As “disruption theory” has been taken into industries that are based not in the production of material objects but in services, the issue of labor in the theory becomes much clearer. What is disrupted and what is innovated is a way to reduce labor costs. That might be through circumventing costly regulations and a unionized workforce, (think of Uber here), drastically reducing the amount of laboring bodies (think MOOcs), or through soliciting unpaid labor through appeals to community (think crowdsourcing like Wikipedia). The disruptive technology is that which reduces the cost of labor (labor that offers “less performance” and “less features”). And the easiest way to reduce the cost of labor, is to either a) create a technology or business structure that allows for a capture of labor previously done for free/cheaper b) create technology that enables the dissemination of information normally done by many to be done by one or c) to see yourself and your ideas as the disruption, become the disruptor yourself.

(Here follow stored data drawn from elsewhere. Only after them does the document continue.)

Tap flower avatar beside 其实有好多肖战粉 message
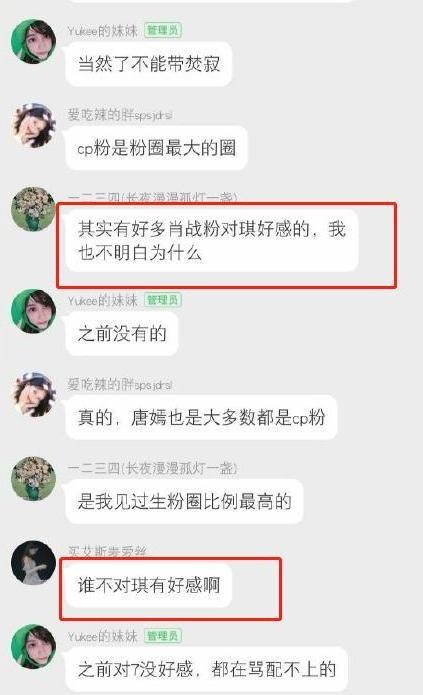The width and height of the screenshot is (423, 695). pos(33,210)
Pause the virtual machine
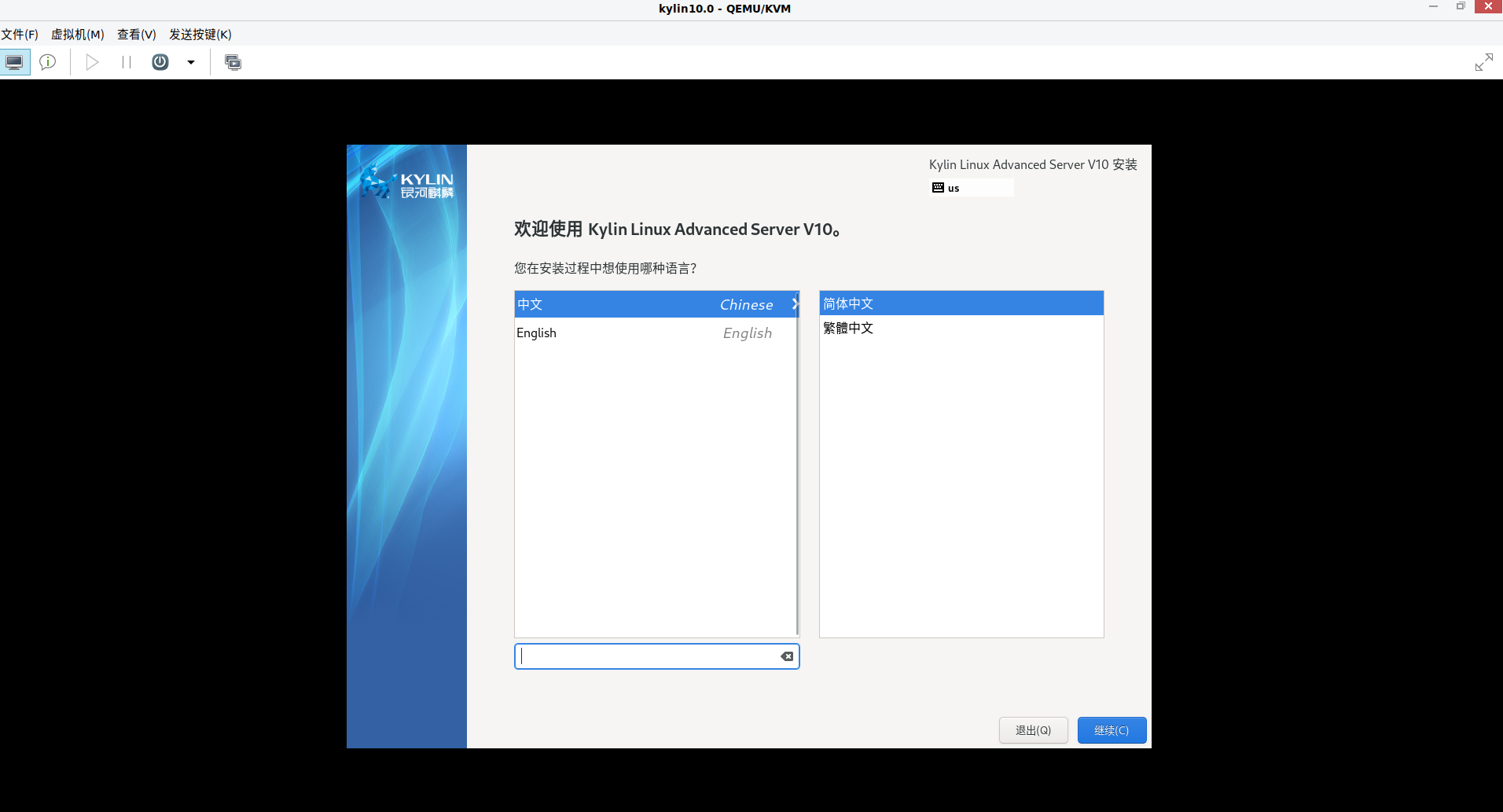The height and width of the screenshot is (812, 1503). (126, 62)
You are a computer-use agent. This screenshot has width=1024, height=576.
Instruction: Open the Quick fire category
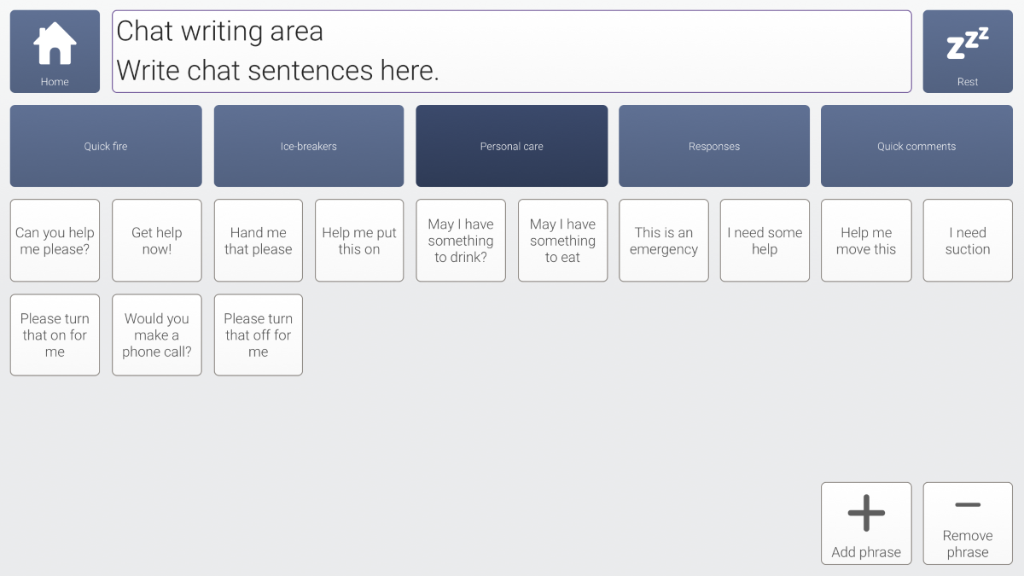(106, 146)
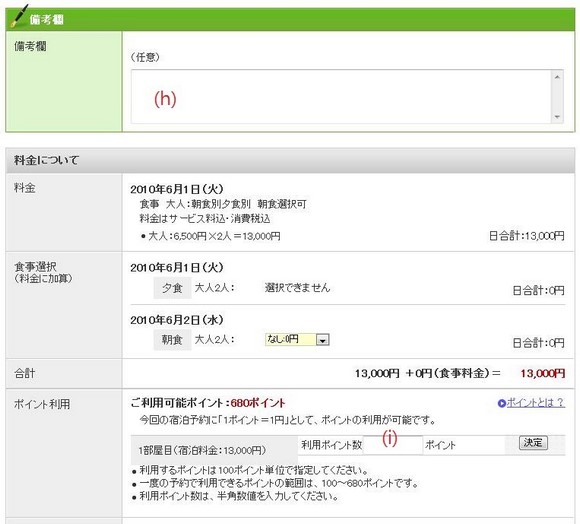Click the remarks textarea scroll up arrow
This screenshot has width=580, height=524.
pyautogui.click(x=557, y=77)
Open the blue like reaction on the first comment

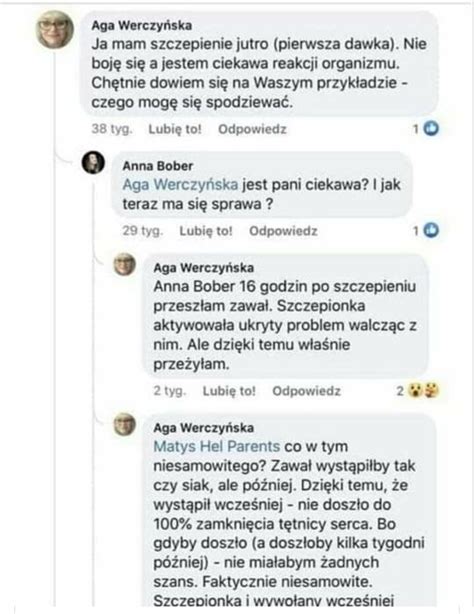pos(431,128)
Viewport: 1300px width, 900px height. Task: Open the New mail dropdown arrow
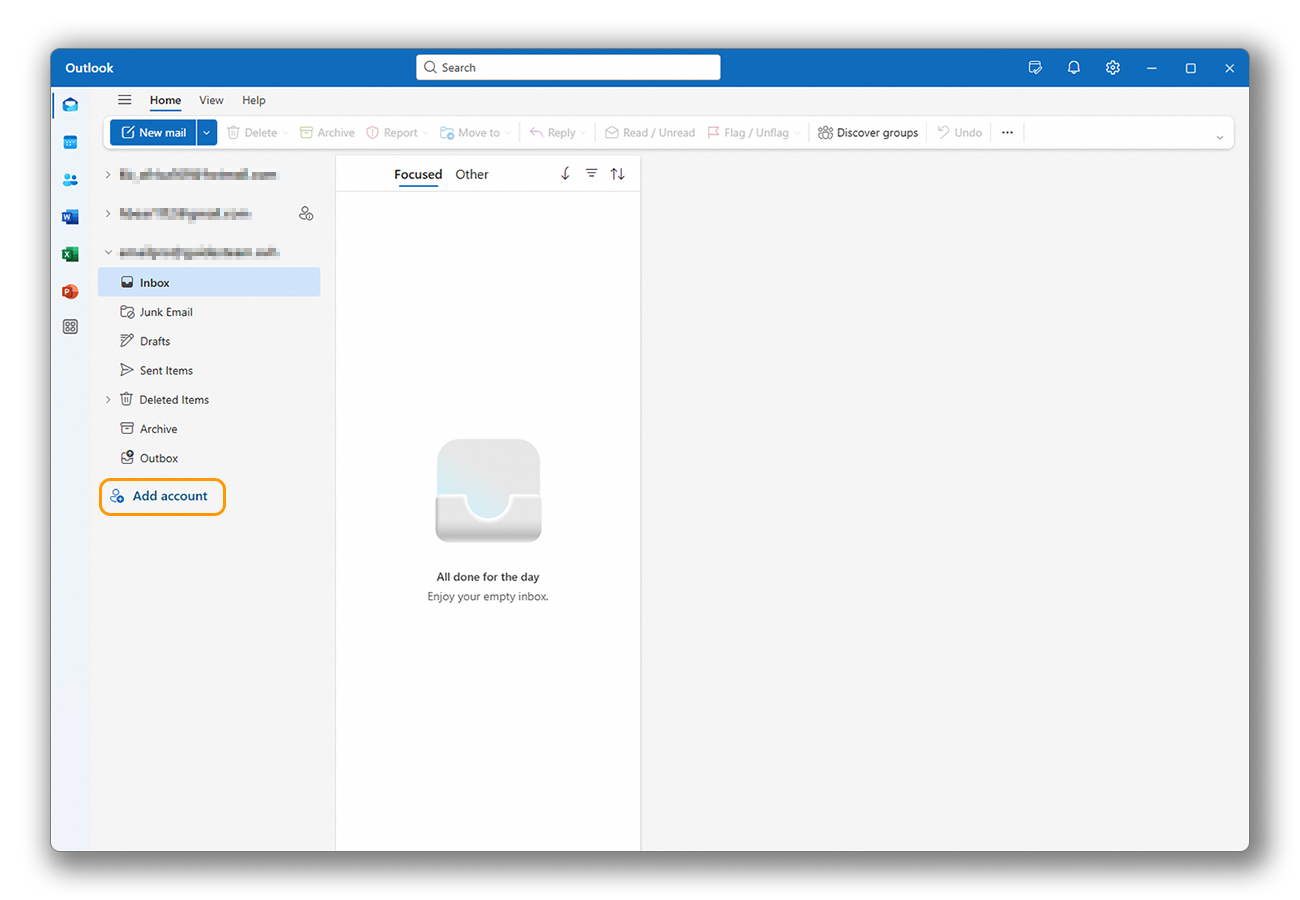click(x=207, y=132)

This option of being the individual disruptor (the title of a recent Christensen book is How Will You Measure Your Life) represents a shift from a focus on the technology itself, to the actor who produces that technology or simply the idea of that action. Christensen’s definition of technology that he gives in his early writings is instructive here: “the process by which an organization transforms labor, capital, materials, and information into products and services of greater value.” That organization is you, and your process is explicitly the ideology of contemporary capitalism. In the transistion from “post-fordism” to whatever we call contemporary capitalism, disruption theory’s main points persist. Christensen’s “resources-processes-values-culture” framework in which the most flexible and innovative of these elements is the resources is particularly salient. Christensen sees an increasing inflexibility as one progresses from the processes of work towards a value structure that determines the prioritization of how resources are allocated. Processes become routinized, finally ending in those values being codified as they become a part of a firm’s culture. In a word, bureaucracy. The individual disruptor is the sworn enemy of “bureaucracy” and is sworn to attack. Instead of “catching the wave” we are implored to be the wave itself. Disruption is the dream of the arbitrage of the size of the waves, the bends in the s-curve. The infinite and instant profitability of your heroic ideas.